#### [Consigne]
Prolongez l'extrait consacré aux organisations qui privent les individus de leur potentiel, en reprenant juste après sa dernière phrase.
___ Extrait ___
Les organisations privent les individus de leur potentiel
Explorer, expérimenter, apprendre – c’est ainsi que nous sommes censés vivre et travailler. Le problème, cependant, est que trop d’individus se retrouvent privés de ces possibilités parce que la façon dont nos organisations fonctionnent s’y oppose. Prenons l’exemple de Tom, un développeur Web que j’ai rencontré au cours d’une mission dans un cabinet comptable. Lorsqu’il a été embauché à sa sortie de l’université, il était excité parce qu’on lui avait dit qu’il aurait la possibilité d’apprendre des choses et de grandir. La lune de miel n’a cependant pas duré longtemps. « J’ai vite compris que mon superviseur n’avait ni le temps ni la patience d’expérimenter, m’a-t-il confié. Il se préoccupait plus de protocole que de développement personnel. C’est comme s’il avait peur que j’essaie de nouvelles choses parce que ça pourrait ne pas se passer exactement comme prévu. Ça ne me laisse pas beaucoup d’occasions d’apprendre. »
Au début, Tom ne s’est pas découragé. Il s’est employé à améliorer certains processus et a tenté d’injecter un peu de sa personnalité dans son travail. Mais comme sa supérieure hiérarchique était sous pression pour qu’un certain nombre d’indicateurs Web soient au vert et se montrait inflexible, il n’avait aucune occasion de mettre ses idées en œuvre. Les semaines se transformant en mois et son travail devenant routinier et ennuyeux, Tom a fini par se désinvestir de ce labeur.
Notre inconscient sait quand notre potentiel est gaspillé
Un comportement dont on ne saurait le blâmer étant donné qu’il n’a fait que réagir de la façon dont nous sommes tous « conçus » pour le faire. Le désengagement est un moyen pour notre corps de nous dire que nous perdons notre temps. Qu’il nous faut explorer et apprendre. C’est ainsi que nous sommes câblés – notre inconscient adaptatif sait que notre potentiel humain est gaspillé.
La clé pour les dirigeants est d’arriver à activer le système de récompense de leurs subordonnés (lire aussi l’article : « Le cerveau au travail »). Mais comment faire ? Si vous êtes comme la manager de Tom, il est fort probable que vous vous retrouviez en butte à des blocages organisationnels, qu’en majorité vous ne contrôlez sans doute pas. On peut rarement ignorer l’existence de métriques liées à la performance ou avoir le dessus sur la bureaucratie et les règlements internes.
___ Matériel ___
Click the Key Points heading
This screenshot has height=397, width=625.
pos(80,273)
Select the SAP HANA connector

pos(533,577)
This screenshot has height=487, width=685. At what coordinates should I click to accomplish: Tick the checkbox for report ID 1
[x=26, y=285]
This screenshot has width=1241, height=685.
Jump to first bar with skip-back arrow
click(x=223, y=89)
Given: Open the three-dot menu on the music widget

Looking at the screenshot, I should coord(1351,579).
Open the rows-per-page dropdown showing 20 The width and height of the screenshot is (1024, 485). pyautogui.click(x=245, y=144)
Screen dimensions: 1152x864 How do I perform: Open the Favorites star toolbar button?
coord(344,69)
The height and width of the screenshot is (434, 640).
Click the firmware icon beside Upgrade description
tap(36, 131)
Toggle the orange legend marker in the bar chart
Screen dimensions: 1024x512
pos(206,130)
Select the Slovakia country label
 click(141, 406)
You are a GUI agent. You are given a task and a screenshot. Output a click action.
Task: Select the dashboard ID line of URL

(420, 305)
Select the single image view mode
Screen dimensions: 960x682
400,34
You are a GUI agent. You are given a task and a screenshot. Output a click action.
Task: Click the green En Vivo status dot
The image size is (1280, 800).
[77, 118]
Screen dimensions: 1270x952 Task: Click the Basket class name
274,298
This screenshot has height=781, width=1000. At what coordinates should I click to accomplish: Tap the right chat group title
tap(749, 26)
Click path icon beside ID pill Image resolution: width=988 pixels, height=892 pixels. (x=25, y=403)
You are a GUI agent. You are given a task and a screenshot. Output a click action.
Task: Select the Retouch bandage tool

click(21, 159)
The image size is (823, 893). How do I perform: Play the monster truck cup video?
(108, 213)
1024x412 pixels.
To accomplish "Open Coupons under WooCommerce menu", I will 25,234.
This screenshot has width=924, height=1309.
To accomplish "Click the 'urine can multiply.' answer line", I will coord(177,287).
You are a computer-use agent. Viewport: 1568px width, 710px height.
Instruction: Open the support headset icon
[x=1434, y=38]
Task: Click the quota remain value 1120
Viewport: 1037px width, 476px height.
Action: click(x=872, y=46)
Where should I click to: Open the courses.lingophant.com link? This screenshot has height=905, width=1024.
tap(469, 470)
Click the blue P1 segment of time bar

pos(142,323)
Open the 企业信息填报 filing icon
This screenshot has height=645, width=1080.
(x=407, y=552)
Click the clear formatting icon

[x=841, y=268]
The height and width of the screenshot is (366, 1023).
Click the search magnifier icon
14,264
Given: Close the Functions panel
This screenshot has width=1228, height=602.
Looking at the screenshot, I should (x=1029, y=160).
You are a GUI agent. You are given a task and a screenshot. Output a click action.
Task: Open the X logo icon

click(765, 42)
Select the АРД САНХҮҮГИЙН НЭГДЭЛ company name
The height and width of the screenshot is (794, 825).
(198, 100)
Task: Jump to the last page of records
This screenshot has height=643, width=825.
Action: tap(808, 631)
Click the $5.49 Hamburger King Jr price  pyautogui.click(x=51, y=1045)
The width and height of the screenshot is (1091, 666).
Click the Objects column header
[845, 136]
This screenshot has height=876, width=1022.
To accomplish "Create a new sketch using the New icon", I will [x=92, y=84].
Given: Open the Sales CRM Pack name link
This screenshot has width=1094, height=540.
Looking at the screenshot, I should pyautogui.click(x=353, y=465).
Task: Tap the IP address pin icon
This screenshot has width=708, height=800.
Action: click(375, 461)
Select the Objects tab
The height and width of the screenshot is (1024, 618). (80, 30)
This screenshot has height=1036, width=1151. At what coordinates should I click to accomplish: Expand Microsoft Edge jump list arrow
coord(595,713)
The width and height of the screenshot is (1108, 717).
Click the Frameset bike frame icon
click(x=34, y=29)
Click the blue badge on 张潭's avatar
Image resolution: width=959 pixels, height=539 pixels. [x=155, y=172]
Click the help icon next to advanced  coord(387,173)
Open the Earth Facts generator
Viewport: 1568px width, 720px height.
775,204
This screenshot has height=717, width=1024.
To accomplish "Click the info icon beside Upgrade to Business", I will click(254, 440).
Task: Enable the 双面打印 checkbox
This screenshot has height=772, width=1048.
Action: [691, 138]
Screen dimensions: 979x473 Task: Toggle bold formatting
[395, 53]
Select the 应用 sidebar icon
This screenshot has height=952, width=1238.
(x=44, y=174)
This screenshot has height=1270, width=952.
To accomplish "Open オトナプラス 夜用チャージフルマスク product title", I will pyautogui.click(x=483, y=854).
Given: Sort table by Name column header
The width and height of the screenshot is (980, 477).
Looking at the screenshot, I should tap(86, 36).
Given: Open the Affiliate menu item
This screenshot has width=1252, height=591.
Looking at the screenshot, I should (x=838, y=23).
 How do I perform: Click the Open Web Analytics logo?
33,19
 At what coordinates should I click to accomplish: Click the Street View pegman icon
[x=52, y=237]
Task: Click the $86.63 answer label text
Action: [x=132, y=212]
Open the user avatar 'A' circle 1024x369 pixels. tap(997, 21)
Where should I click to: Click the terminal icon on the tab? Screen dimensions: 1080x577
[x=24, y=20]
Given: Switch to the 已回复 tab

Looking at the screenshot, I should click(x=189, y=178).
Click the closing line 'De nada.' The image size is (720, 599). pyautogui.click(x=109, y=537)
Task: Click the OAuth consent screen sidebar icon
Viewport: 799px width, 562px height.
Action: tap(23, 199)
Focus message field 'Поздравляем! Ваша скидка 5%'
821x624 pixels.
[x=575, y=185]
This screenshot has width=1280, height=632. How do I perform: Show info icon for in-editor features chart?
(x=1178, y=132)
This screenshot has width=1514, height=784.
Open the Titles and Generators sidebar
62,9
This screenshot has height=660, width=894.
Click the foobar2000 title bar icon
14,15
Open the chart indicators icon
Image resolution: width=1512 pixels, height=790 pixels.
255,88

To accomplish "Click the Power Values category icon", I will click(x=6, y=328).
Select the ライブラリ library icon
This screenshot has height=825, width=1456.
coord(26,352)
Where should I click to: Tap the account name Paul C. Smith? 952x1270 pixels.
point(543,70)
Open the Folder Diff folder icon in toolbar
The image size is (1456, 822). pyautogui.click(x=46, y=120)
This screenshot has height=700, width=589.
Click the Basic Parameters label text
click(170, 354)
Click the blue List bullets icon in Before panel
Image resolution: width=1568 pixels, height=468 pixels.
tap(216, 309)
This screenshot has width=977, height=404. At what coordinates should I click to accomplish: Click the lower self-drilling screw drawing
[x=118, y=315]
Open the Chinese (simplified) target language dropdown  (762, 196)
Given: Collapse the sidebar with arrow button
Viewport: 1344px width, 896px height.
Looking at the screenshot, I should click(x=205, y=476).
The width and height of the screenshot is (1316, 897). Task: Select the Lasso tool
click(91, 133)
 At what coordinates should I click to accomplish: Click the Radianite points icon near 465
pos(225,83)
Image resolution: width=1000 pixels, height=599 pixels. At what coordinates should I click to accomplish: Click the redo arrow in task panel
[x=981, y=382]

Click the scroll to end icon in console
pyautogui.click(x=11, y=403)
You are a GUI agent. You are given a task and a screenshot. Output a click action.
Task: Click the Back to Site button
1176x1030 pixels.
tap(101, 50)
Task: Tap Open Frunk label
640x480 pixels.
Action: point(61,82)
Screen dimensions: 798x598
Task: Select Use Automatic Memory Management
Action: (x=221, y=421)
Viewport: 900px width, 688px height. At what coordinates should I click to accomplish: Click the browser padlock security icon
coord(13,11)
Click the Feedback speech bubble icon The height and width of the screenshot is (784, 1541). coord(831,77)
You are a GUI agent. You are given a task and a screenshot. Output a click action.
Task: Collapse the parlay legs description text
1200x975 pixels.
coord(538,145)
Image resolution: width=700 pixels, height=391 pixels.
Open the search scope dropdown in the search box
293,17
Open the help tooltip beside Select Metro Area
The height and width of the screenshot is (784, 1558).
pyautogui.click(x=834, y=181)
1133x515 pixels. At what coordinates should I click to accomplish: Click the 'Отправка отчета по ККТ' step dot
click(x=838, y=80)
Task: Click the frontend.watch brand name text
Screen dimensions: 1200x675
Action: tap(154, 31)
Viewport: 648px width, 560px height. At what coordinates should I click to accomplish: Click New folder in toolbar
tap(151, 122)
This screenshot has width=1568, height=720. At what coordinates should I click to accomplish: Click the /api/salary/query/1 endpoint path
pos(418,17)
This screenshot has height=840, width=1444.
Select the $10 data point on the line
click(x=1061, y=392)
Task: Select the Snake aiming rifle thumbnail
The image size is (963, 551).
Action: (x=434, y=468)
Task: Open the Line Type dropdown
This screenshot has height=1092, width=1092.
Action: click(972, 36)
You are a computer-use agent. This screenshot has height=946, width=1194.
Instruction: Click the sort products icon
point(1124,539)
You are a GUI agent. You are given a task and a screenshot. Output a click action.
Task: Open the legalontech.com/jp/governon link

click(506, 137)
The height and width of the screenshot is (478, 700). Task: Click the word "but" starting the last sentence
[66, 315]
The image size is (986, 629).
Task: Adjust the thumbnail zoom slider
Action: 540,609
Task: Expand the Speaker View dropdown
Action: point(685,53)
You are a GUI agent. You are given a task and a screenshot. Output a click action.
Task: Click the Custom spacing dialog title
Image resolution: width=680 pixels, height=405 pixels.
___
#### [Réponse attendue]
Malgré ces difficultés, les managers peuvent activer les systèmes de récompense de leurs subordonnés sans avoir à refondre en profondeur les politiques et la culture de l’entreprise. Mon expérience de travail avec des dirigeants du monde entier m’a aussi montré qu’il est possible d’atteindre ses objectifs commerciaux tout en améliorant la vie de ses employés. Vous disposez de trois petits, mais efficaces coups de pouce capables de mettre en branle leur système de récompense : l’encouragement à faire usage de leurs points forts, la création d’occasions d’expérimenter et l’aide à la personnalisation de leur travail.
Expression de soi
Cela fait des millénaires que les philosophes nous disent que les gens sont habités par le désir inné de montrer aux autres qui ils sont vraiment, cependant que la vie en entreprise va souvent à l’encontre de ce ressort profondément humain. Même aujourd’hui, alors que nous vantons les vertus de la créativité et de l’innovation, les intitulés bureaucratiques ainsi que les définitions rigides de postes perdurent, tout comme les systèmes d’évaluation standardisés qui génèrent de l’anxiété en étouffant enthousiasme et désir d’expression de soi.
Aucun de nous ne peut se contenter de répéter à l’infini des comportements préprogrammés. Nous aspirons à faire usage de nos compétences et de nos points de vue uniques pour décider de la meilleure façon d’aider nos équipes à réussir. Le fait d’inviter les gens à réfléchir à leurs atouts active leur système de récompense. En outre, les études montrent que lorsque l’on identifie et utilise ses points forts, on se sent plus vivant.
Les dirigeants peuvent aider leurs subordonnés à donner le meilleur d’eux-mêmes sans changer le cadre de leur travail. Par exemple, dans une étude que j’ai menée avec des collègues, nous avons constaté que le fait de demander aux nouvelles recrues d’écrire et de partager des épisodes durant lesquels ils avaient brillé leur permettait de se sentir plus à l’aise d’être eux-mêmes parmi leurs collègues tout en valorisant leurs points forts. Les résultats ont aussi montré que les employés accueillis ainsi répondaient mieux aux attentes de leurs clients et étaient beaucoup moins susceptibles de démissionner par la suite.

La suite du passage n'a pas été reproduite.